Of course, there’s not a lot of driving you can avoid, so people had to cut other costs as well. According to Andrew Gonzales, founder and president of BusinessLoans.com, fuel is what is called a price-inelastic good.

“In economic terms, price inelasticity means that a product is unlikely to experience changes in demand as the price increases,” Gonzales said. “It’s largely because there are fewer alternatives or substitutes available on the market. Simply put, people need gasoline no matter what it costs. As the As the cost of gasoline rises, the consumer’s budget for discretionary spending, something he can control, will invariably shrink.
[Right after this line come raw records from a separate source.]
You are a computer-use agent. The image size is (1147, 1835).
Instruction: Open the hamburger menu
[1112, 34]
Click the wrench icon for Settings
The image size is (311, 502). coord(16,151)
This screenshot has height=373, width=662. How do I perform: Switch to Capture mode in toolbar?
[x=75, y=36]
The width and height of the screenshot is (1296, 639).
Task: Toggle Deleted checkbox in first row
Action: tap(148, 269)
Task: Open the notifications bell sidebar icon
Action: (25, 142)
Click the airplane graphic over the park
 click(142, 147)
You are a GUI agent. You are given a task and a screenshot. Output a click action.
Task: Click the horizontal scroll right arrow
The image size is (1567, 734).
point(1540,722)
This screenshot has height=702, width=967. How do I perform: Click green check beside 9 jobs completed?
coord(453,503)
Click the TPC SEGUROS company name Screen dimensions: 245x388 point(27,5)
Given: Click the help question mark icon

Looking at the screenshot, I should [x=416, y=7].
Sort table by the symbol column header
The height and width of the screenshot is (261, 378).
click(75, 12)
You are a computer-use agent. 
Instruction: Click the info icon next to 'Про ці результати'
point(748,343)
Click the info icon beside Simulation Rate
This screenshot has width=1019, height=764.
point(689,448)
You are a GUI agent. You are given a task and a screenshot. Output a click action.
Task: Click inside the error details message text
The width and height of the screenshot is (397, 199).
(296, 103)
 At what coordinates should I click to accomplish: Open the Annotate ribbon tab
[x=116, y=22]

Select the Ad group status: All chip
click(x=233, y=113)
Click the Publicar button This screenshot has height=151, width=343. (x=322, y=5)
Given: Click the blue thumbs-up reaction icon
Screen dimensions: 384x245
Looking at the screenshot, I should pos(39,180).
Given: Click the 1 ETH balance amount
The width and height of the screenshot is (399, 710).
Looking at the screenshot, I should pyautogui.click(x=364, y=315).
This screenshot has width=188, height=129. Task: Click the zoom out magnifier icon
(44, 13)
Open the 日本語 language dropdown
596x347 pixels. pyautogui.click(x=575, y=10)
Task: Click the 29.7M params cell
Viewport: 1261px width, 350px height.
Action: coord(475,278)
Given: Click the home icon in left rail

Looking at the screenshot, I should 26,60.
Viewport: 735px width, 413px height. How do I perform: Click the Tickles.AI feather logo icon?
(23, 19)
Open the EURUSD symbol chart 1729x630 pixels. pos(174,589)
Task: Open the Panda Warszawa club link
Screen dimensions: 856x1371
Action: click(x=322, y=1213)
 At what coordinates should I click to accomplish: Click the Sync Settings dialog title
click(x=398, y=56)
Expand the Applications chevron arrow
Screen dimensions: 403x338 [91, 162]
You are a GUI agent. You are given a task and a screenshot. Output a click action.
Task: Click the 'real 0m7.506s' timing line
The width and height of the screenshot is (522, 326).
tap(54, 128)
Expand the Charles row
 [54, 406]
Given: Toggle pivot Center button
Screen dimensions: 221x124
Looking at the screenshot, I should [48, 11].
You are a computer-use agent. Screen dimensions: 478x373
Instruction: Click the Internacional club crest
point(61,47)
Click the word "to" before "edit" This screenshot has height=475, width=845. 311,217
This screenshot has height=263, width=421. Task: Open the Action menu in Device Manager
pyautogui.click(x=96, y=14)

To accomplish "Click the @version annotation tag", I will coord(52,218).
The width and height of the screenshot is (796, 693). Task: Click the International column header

Families managed the inevitable shrinking of their discretionary dollars on a household-by-household basis, but when gas prices were at their highest, budgets across the country were forced into a fuel inflation regime almost every levels.

“From canceling travel plans to ditching entertainment and cutting back on savings and investments, it’s clear people have had to make tough choices,” said Kyle Marquardt, CPA, financial specialist and founder. of Homestead Brands. “Higher and less predictable fuel prices have made it difficult for many to plan ahead, which means budgeting for the future has been even harder this year.”

Companies, their customers and job candidates are adapting

Volatile gasoline prices most directly affect drivers, but the things they buy from the stores they drive arrive on trucks that burn the same fuel.

“It’s not just ordinary people who have been affected by the turbulent gas prices of 2022,” Marquardt said. “Businesses have also been affected, with many having to adjust their operations and prices to survive. This has further compounded the financial strain people have been under this year as companies have had to pass on their increased costs to their customers.

But the ripple effects also hit job seekers, who suddenly prioritized lesser opportunities nearby.

“Distance from home was often even more important to them than pay,” said Athena Kan, co-founder and CEO of Dreambound.com, which offers student training and job matching. “We’ve seen people turn down jobs that paid several dollars an hour more because the job was 45 minutes away. The economy didn’t make sense to them. As a result, some employers hiring these entry-level positions began to screen people based on those who lived closest to the company. They often didn’t consider people who lived more than 15 miles away because that person was unlikely to take the job or stick around for any length of time.

For some it was a teachable moment

Minor emission reductions weren’t the only hidden benefit. Skyrocketing gas prices have shaken some people out of their financial complacency and forced them to create and follow a spending plan for the first time.

“For some, it was a great experience,” said Spencer Reese, CEO of Military Money Manual. “They learned how to manage their budget during this sharp rise in inflation. A few of my friends have told me how inflation has helped them finally manage their otherwise excessive spending.